Pfizer is set to seek Emergency Use Authorization (EUA) from the Food and Drug Administration (FDA) for its antiviral COVID-19 treatment, according to BioSpace.
An interim analysis of Phase II/III data showed that the treatment is 89% effective at reducing the risk of hospitalization or death. The company said it is halting the study after the analysis was shown to be statistically and clinically meaningful.
Pfizer found that its antiviral drug Paxlovid showed positive results in patients within three days of treatment following the onset of COVID-19-related symptoms.
Paxlovid is a SARS-CoV-2 protease inhibitor antiviral therapy designed to block an enzyme that the coronavirus needs to replicate in the body. The drug is given along with a low-dose HIV drug ritonavir.
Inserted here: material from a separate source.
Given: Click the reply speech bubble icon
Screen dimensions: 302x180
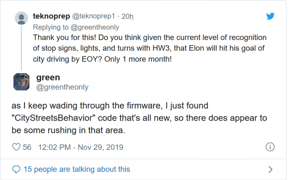Looking at the screenshot, I should coord(17,169).
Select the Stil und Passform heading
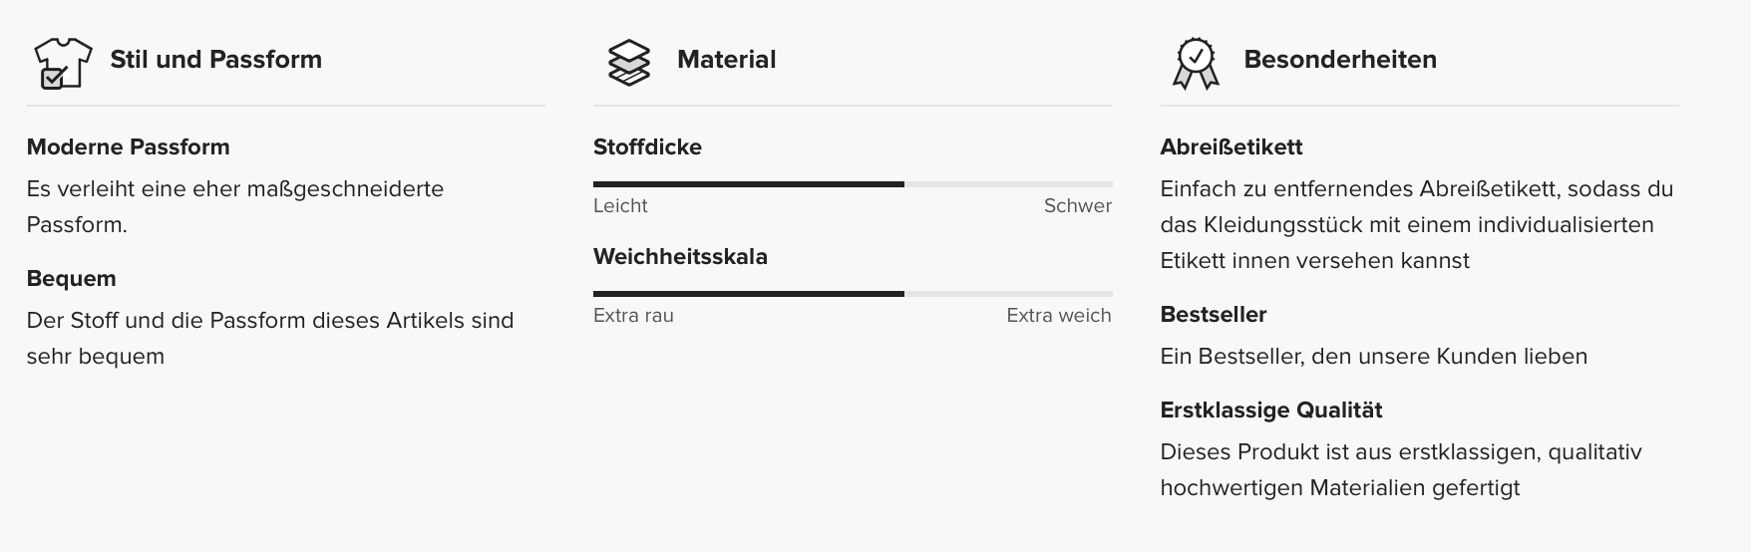 (215, 60)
The company believes that Paxlovid could be advised as an at-home treatment to help reduce the severity of COVID illness, hospitalizations, and deaths.
Paxlovid will be the second oral antiviral drug submitted to the FDA in recent weeks. Merck is also planning to seek EUA for its COVID pill molnupiravir, which it co-developed with Ridgeback Biotherapeutics.
Last week, the UK authorized the use of molnupiravir within its healthcare system.
Pfizer CEO Albert Bourla called Paxlovid a “real game-changer in the global efforts to halt the devastation of this pandemic.” He said if the FDA approves Paxlovid, it will “potentially save the lives of infected individuals, reduce the severity of COVID-19 infections, and eliminate up to nine out of ten hospitalizations.”
Bourla said in a statement, “Given the continued global impact of COVID-19, we have remained laser-focused on the science and fulfilling our responsibility to help healthcare systems and institutions around the world while ensuring equitable and broad access to people everywhere.”
Dr. Mikael Dolsten, Chief Scientific Officer and President of Worldwide Research, Development and Medical of Pfizer, said, “All of us at Pfizer are incredibly proud of our scientists, who designed and developed this molecule, working with the utmost urgency to help lessen the impact of this devastating disease on patients and their communities.”